#' Add Google Earth Engine covariate data to a multi-season spOccupancy data list
#'
#' @description Google Earth Engine (GEE) data for each pentad can be extracted
#' to a data frame using ABAP's \code{\link{addVarEEcollection}} and \code{\link{addVarEEimage}}
#' functions. `addEEtoSpOcc_multi` can then be used to add these types of data
#' to a list in order to fit single-species multi-season occupancy models using
#' \code{\link[spOccupancy]{stPGOcc}} (spatial) or \code{\link[spOccupancy]{tPGOcc}}
#' (non-spatial) from the `spOccupancy` package.
#'
#' @param spOcc a list containing ABAP detection/non-detection data returned by
#' \code{\link{abapToSpOcc_multi}}.
#' @param ee_data a data frame with GEE data extracted using \code{\link{addVarEEcollection}}
#' or \code{\link{addVarEEimage}}. The data frame needs to contain a column called
#' `pentads` with the pentad ID from data extracted using the GEE functions.
#' The remaining columns should only contain the GEE covariate values that are
#' intended to be added to the `spOccupancy` list.
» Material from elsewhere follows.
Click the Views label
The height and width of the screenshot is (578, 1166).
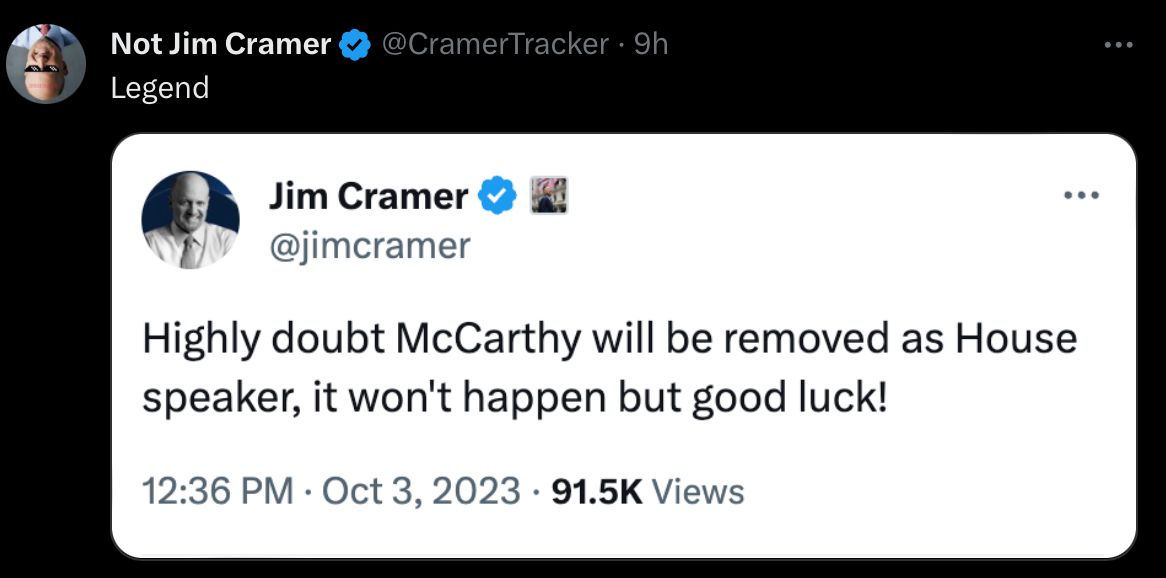click(x=698, y=492)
For ease of use in occupancy
#' model formula notation it's recommended that the variable names in the data
#' frame are concise and informative, and don't contain spaces. See the example
#' below for how to create this data frame after extracting GEE data.
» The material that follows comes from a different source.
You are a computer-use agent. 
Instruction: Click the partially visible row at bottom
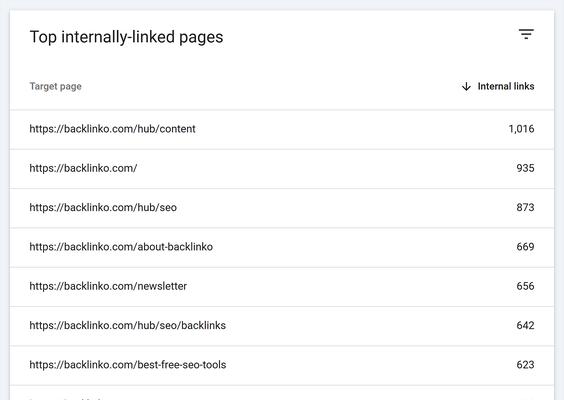pyautogui.click(x=282, y=393)
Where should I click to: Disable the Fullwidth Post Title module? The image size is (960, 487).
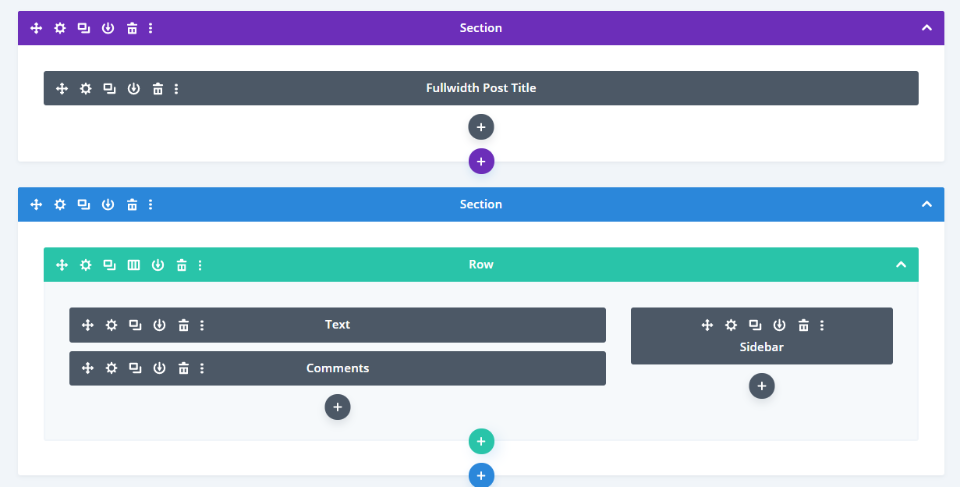pos(134,88)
#' @param ee_assign "site" if the covariate only varies between sites or "site-season"
#' if the covariate varies across sites and between seasons.
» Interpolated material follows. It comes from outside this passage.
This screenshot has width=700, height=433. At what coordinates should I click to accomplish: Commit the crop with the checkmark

#' @param process either 'occ' or 'det' specifying whether the covariate
#' is affecting occupancy or detection processes, respectively.
#' @param seasons string indicating the name of the variable in `ee_data` that should
#' be used to define seasons in multi-season models.
#'
#' @details If ee_assign = "site-year" ee_data must be a data frame-like object (sf could work)
#' with each covariate in one column, the pentad identifier in another column named `pentad`,
#' and the season identifier in another column (with the same name specified in \code{season}).
#' if ee_assign = "site" ee_data must be a data frame-like object
#' with each covariate in one column, and the pentad identifier in another column named 'pentad'.
#' @note The numeric ranges of various GEE data can be vastly different so it
#' is advised that you scale your covariate data before running an occupancy
#' model.
#' @returns The data list \code{spOcc} with the additional covariates.
#'
#' @author Dominic Henry <dominic.henry@gmail.com> \cr
#' Pachi Cervantes
#'
#' @seealso \code{\link{abapToSpOcc_multi}}, \code{\link[spOccupancy]{stPGOcc}},
#' \code{\link[spOccupancy]{tPGOcc}}, \code{\link[ABDtools]{addVarEEimage}},
#' \code{\link[ABDtools]{addVarEEcollection}}
#'
#' @export
#'
#' @examples
#' \dontrun{
#' ## rgee and ABDtools are required to annotate data with Google Earth Engine
#' library(rgee)
#' library(ABDtools)
#' library(dplyr)
#'
#' ## Extract ABAP pentad data
#' abap_pentads <- getRegionPentads(.region_type = "province",
#' .region = "Eastern Cape")
#'
#' ## Extract multi-season ABAP bird data
#' abap_multi <- getAbapData(.spp = 212,
#' .region_type = "province",
#' .region = "Eastern Cape",
#' .years = c(2009,2010,2011,2012))
#'
#' ## We will use years as occupancy reference seasons
#' abap_multi$year <- format(abap_multi$StartDate, "%Y")
#'
#' ## Create unmarked frame (with X & Y coords as site covariates)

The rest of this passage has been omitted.